• [Required task]
Can you write out the rows below word for word, everything from the very first one down to the line containing "coordinates (607, 502).", with both of those lines included?

• [Task data]
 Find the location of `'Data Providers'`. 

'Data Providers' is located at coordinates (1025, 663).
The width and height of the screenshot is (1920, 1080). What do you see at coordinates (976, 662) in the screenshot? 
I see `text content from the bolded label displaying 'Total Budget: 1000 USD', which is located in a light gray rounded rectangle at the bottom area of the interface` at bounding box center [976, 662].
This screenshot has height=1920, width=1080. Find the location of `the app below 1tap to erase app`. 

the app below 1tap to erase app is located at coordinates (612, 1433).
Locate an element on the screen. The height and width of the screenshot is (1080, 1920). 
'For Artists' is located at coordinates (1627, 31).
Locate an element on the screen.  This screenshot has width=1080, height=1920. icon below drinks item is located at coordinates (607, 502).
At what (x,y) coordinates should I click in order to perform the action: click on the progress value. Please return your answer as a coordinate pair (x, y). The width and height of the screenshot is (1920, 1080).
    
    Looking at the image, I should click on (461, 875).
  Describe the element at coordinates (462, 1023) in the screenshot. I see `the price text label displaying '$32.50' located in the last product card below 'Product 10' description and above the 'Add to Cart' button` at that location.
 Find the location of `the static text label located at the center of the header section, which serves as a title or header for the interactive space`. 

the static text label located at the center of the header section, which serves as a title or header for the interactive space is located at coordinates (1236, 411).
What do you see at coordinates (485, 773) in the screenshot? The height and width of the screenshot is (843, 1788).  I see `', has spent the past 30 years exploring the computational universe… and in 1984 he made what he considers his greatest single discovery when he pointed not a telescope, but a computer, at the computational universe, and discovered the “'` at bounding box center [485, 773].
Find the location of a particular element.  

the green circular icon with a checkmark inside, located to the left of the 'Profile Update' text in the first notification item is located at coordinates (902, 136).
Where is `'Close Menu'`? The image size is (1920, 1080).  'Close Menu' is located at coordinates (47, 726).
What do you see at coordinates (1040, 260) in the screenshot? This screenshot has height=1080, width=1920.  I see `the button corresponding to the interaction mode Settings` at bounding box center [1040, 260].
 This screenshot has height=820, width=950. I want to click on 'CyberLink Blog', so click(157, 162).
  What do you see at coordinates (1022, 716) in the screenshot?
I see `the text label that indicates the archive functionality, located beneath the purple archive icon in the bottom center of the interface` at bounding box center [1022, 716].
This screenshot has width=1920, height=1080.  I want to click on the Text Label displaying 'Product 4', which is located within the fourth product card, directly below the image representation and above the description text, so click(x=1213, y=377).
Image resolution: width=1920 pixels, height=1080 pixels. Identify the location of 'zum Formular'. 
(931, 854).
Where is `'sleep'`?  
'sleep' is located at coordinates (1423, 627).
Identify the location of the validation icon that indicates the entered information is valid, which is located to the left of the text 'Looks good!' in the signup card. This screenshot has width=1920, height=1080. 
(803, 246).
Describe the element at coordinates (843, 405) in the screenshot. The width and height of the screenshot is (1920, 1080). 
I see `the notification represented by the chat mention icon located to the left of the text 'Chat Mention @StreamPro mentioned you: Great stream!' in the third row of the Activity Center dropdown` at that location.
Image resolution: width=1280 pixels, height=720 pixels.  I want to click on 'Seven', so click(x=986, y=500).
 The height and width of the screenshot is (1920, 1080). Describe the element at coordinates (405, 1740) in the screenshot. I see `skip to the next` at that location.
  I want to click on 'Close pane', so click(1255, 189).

• [Exercise output]
 Find the location of `'Data Providers'`. 

'Data Providers' is located at coordinates (1025, 663).
The width and height of the screenshot is (1920, 1080). What do you see at coordinates (976, 662) in the screenshot? 
I see `text content from the bolded label displaying 'Total Budget: 1000 USD', which is located in a light gray rounded rectangle at the bottom area of the interface` at bounding box center [976, 662].
This screenshot has height=1920, width=1080. Find the location of `the app below 1tap to erase app`. 

the app below 1tap to erase app is located at coordinates (612, 1433).
Locate an element on the screen. The height and width of the screenshot is (1080, 1920). 
'For Artists' is located at coordinates (1627, 31).
Locate an element on the screen.  This screenshot has width=1080, height=1920. icon below drinks item is located at coordinates (607, 502).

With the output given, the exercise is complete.